* Directions *
Render each line of the data below as a row of a Markdown table with the columns No. and Line, omitting blank lines. Leave the pictures out of the answer.

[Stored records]
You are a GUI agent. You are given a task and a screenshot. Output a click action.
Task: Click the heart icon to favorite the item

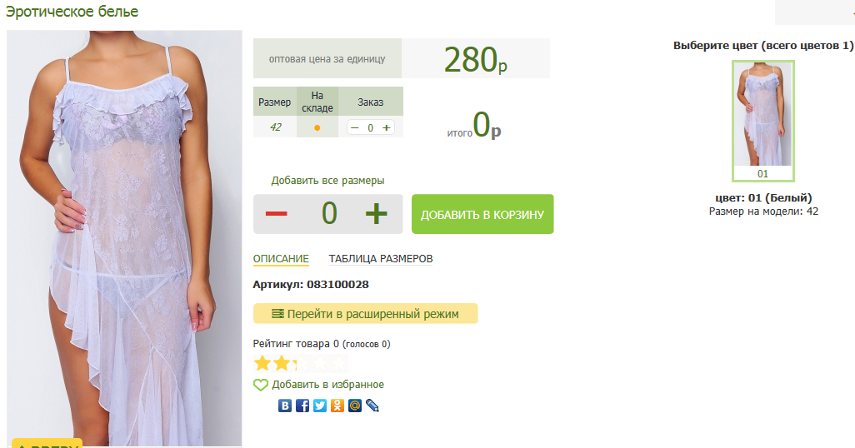point(261,385)
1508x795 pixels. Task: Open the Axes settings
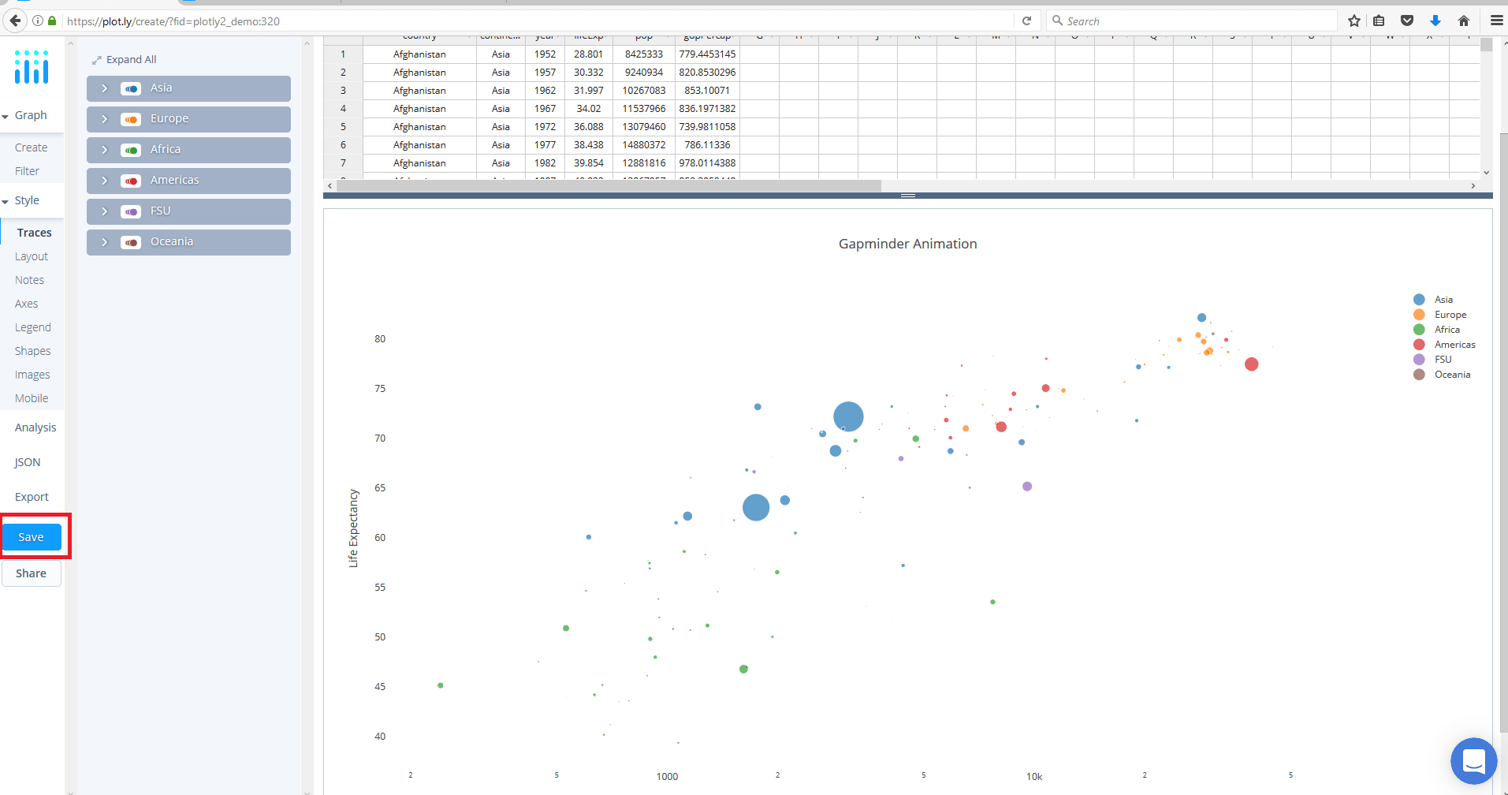tap(26, 303)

* Response for this exercise *
| No. | Line |
|---|---|
| 1 | You are a GUI agent. You are given a task and a screenshot. Output a click action. |
| 2 | Task: Click the heart icon to favorite the item |
| 3 | point(261,385) |
| 4 | 1508x795 pixels. Task: Open the Axes settings |
| 5 | tap(26, 303) |